Le tourisme n’est pas une priorité politique
En Algérie, l’économie repose toujours sur les hydrocarbures. Le tourisme ne représente que 2 % du PIB. Les décideurs ne voient pas dans ce secteur une source de revenus stratégique. Les investissements dans les aéroports, les routes, les sites archéologiques ou les formations professionnelles pour les guides sont minimes. Les projets de rénovation du port de Béjaïa ou de l’aéroport de Ghardaïa sont bloqués depuis des années. Les subventions pour les entreprises touristiques privées sont quasi inexistantes. Tandis que le Maroc investit des milliards dans la construction d’hôtels de luxe et de pistes de ski à Oukaimeden, l’Algérie continue de laisser ses trésors se dégrader sous le soleil. Le tourisme n’est pas un enjeu national. Il est un luxe, pas une priorité.
La langue et la culture : un fossé invisible
Le français est parlé par une grande partie de la population, mais pas dans les zones touristiques. Dans les villes du Sud, l’arabe dialectal et le tamazight dominent. Les menus, les panneaux, les explications dans les musées sont rarement traduits. Un touriste qui ne parle pas l’arabe se sent exclu. Même les guides locaux, quand ils parlent anglais, le font avec difficulté. La culture algérienne est riche, accueillante, mais elle ne s’adapte pas à l’attente du touriste international. Il n’y a pas de « service client » dans l’idée traditionnelle. On vous accueille avec chaleur, mais on ne vous guide pas. Ce n’est pas de la méchanceté, c’est un manque de préparation. Le tourisme moderne demande des routines, des protocoles, des formations. Ceux-là n’existent pas encore.

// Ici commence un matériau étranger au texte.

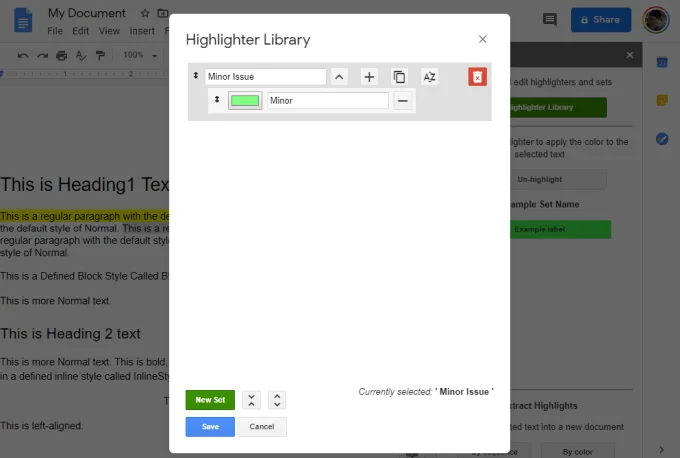Screen dimensions: 680x458
Task: Click the Minor Issue set name field
Action: (265, 77)
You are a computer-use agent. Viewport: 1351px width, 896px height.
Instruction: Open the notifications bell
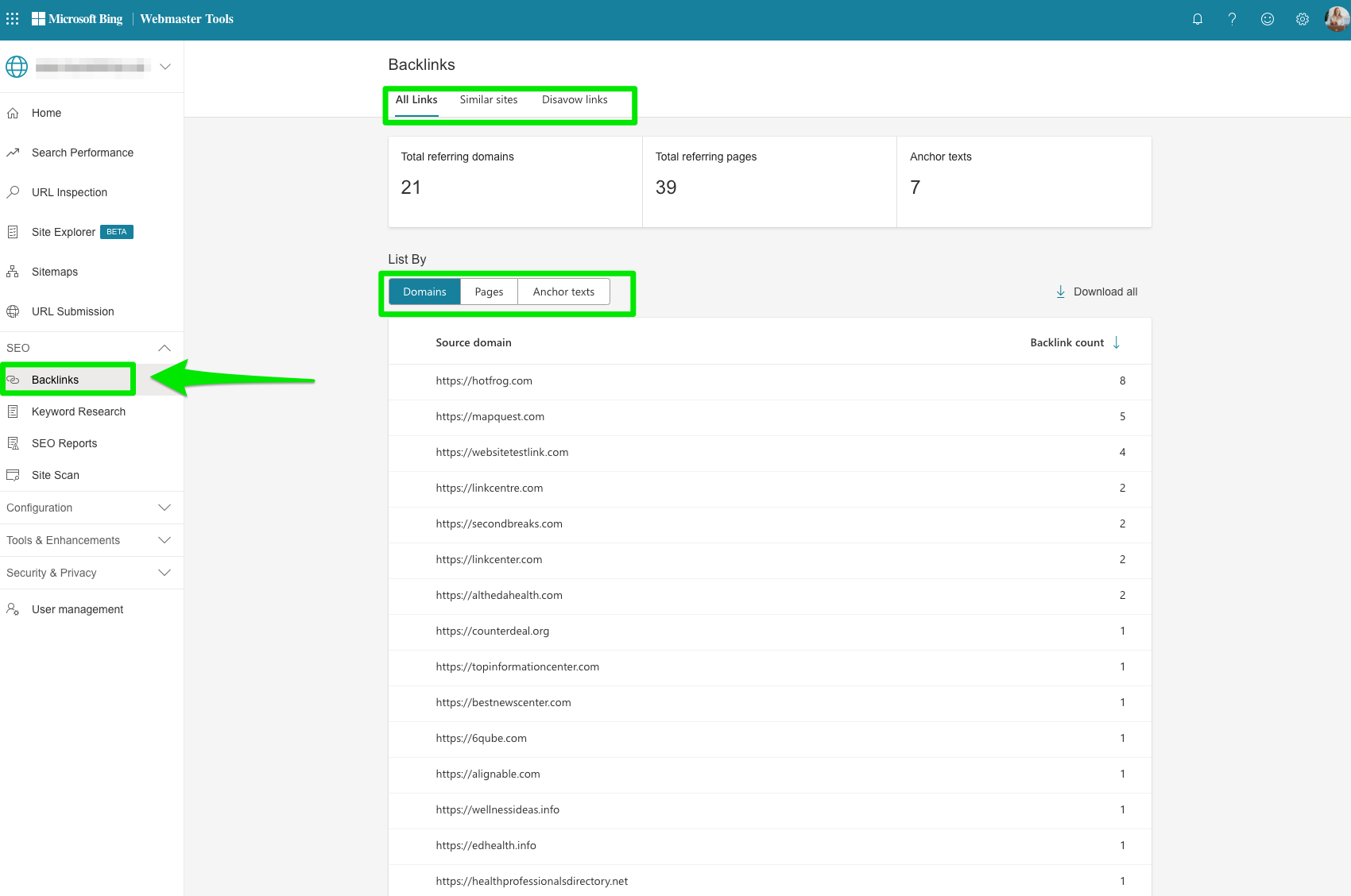point(1198,18)
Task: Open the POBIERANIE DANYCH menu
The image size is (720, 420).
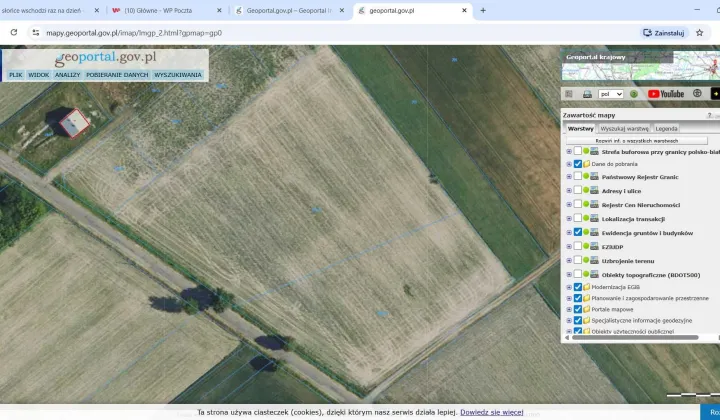Action: pos(117,75)
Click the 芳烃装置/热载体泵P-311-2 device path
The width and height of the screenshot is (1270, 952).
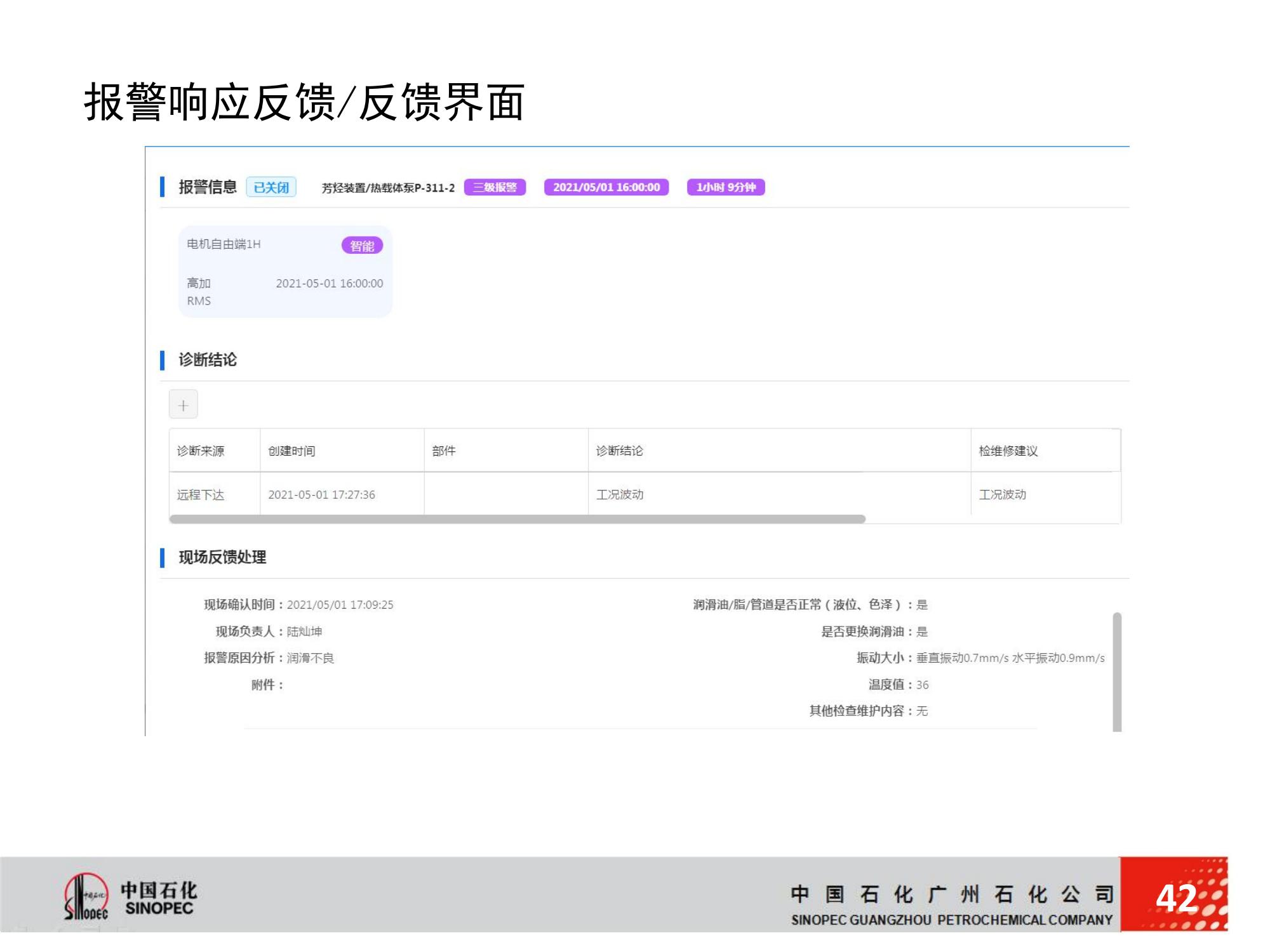coord(388,188)

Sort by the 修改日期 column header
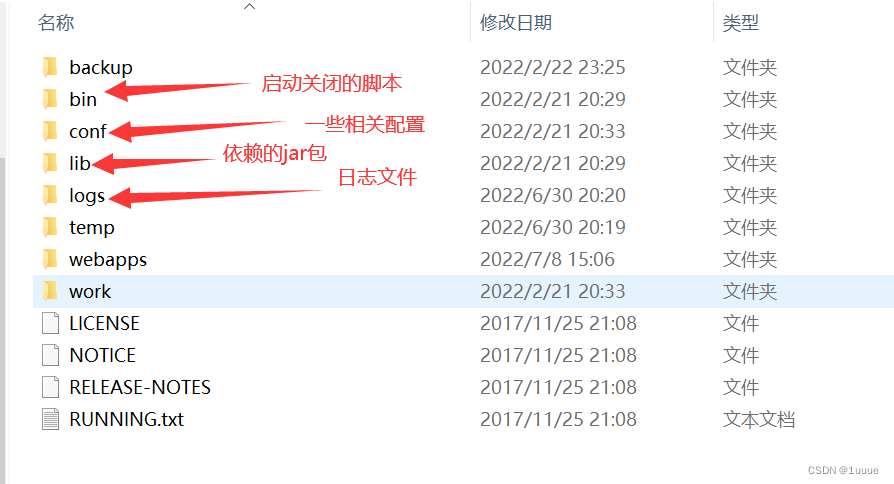click(516, 23)
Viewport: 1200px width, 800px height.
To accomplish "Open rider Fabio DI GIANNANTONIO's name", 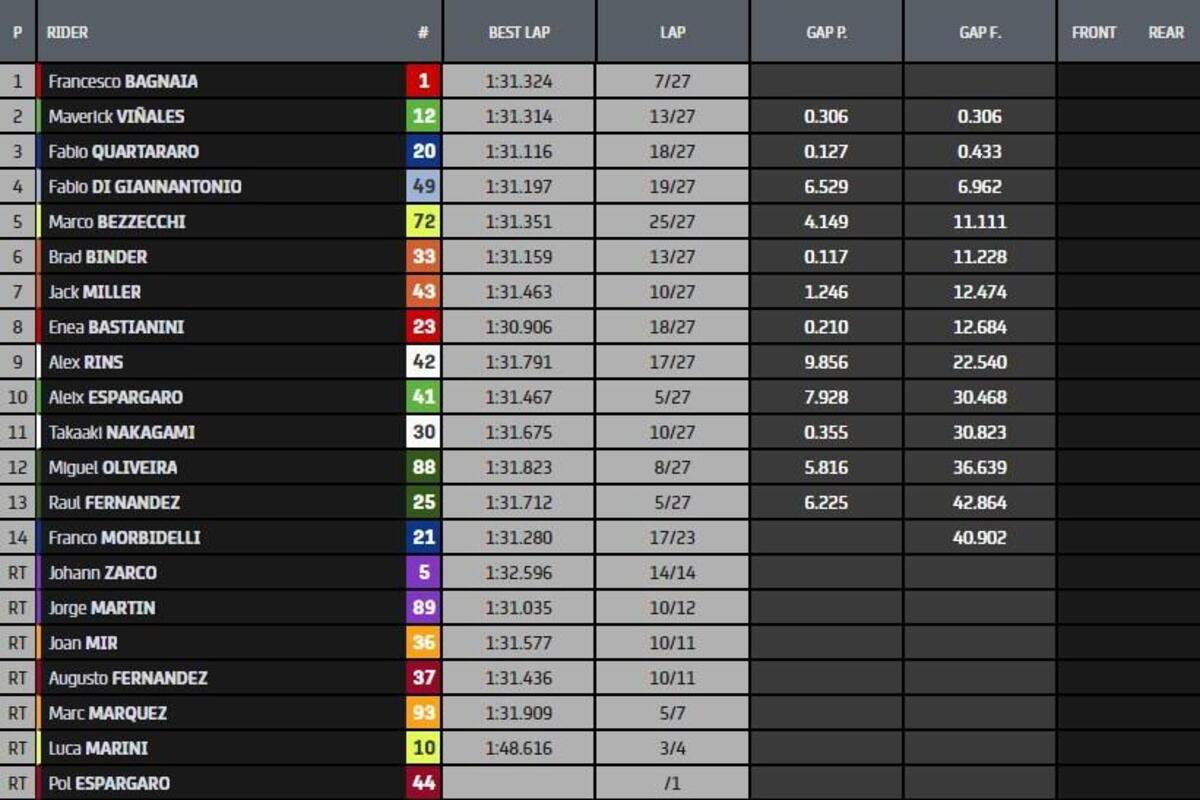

Les exemples qui marchent - et ce qu’ils disent
Pourtant, il y a des exceptions. La ville de Tlemcen, avec ses jardins et ses mosquées médiévales, commence à attirer des touristes marocains et tunisiens. Le festival international du Sahara à In Salah attire des centaines de visiteurs chaque année. Le parc national du Tassili n’attire plus seulement des chercheurs, mais aussi des randonneurs européens qui viennent en petit groupe, par passion. Ces exemples montrent une chose : quand il y a une volonté locale, une organisation simple, et un minimum d’infrastructures, le tourisme peut naître. Il n’y a pas besoin de grands projets. Il faut juste commencer. Un site web en français et anglais. Des hôtels avec des chambres propres. Des guides formés. Des bus entre les villes. Des panneaux en trois langues. Rien de compliqué.
Le potentiel est là - mais il dort
L’Algérie n’a pas besoin de réinventer le tourisme. Elle doit juste arrêter de le freiner. Elle a les sites, les paysages, la culture, l’histoire. Elle a des habitants chaleureux et hospitaliers. Ce qui lui manque, c’est la cohérence. Une politique claire. Des investissements réels. Une volonté de faire du tourisme un pilier économique, pas une idée secondaire. Les Algériens savent accueillir. Ils savent faire vivre leur patrimoine. Il ne s’agit pas de changer leur culture. Il s’agit de la rendre accessible. Le monde est prêt à venir. Il attend juste qu’on lui ouvre la porte.